Failure By Plaintiff To Call GKL

[65] The learned Magistrate also unfortunately took issue with the
plaintiffs failure to call GKL as a witness to explain the transaction or at
least be made a party to the suit. I do not think, with respect, this criticism
laid on the plaintiff is valid or warranted. The learned Magistrate may well
have the adverse presumption rule in mind although it is not stated in the
judgment.
[66] It should be borne in mind that the presumption only operates if there
is active, conscious, deliberate or intentional withholding, suppression or
concealment of the evidence. An adverse inference would only arise if there
is an improper, ulterior or oblique motive in not producing the witness.
(Murni bin Haji Mohd Taha v. PP [1986] 1 MLJ 260; Public Prosecutor
v. Mansor Md Rashid & Anor [1997] 1 CLJ 233; [1996] 3 MLJ 560; Munusamy
Vengadasalam v. Public Prosecutor [1987] CLJ 250; [1987] CLJ (Rep) 221;
[1987] 1 MLJ 492). None of these circumstances operate in the instant case.

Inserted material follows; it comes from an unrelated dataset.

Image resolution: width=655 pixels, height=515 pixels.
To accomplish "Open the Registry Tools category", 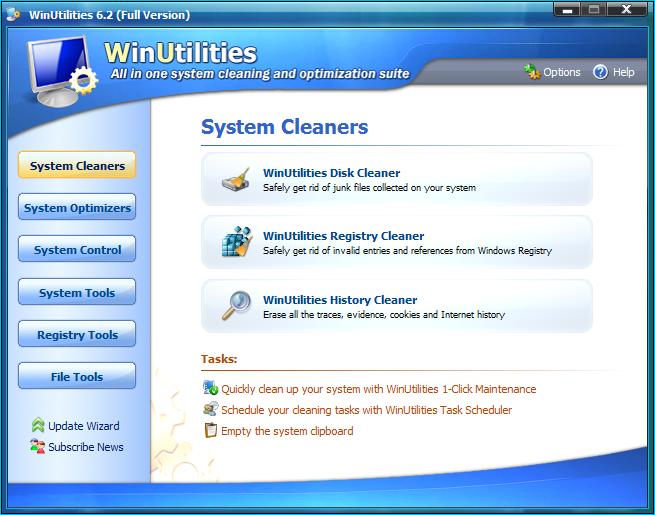I will click(x=77, y=335).
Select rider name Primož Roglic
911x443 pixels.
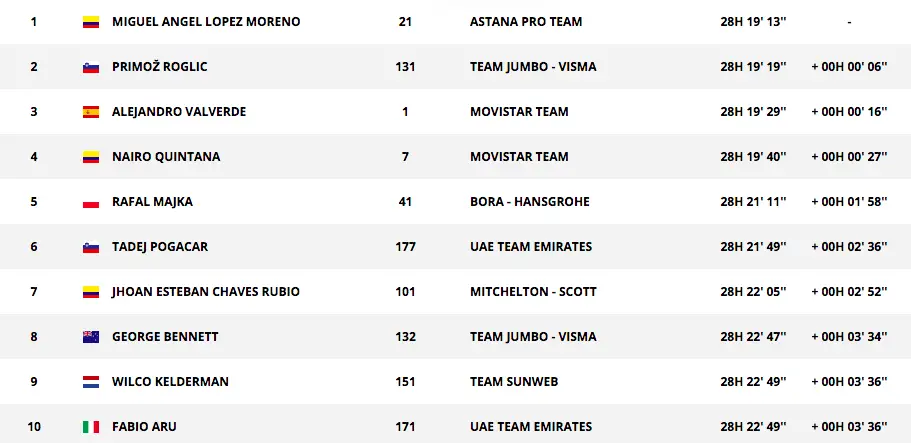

Importantly, it was also open to the defendant to call GKL as he was their
employee. It was also open to the defendant to add GKL as a co-defendant
or a third party.
[67] In the circumstances of this case, the plaintiff can hardly be faulted for
not calling as his witness someone who has effectively caused him wrongful
loss and who would be hostile to him. Needless to add, it remains the
plaintiffs prerogative to claim against any party he chooses. The only burden
on him is to prove his case on a balance of probabilities. For these reasons,
the criticism in this regard by the learned Magistrate as well as the defendant
is both misconceived and misplaced.
Conclusion
[68] In the circumstances, and for the reasons stated, appellate intervention
is warranted as the decision of the learned Magistrate cannot be sustained on
several issues of fact and law. Accordingly, the appeal of the plaintiff is
allowed. It follows that the plaintiff is entitled to his claim against the
defendant as filed in the Magistrates court. The plaintiff is entitled to both
the scale costs below and costs of this appeal fixed at RM4,000.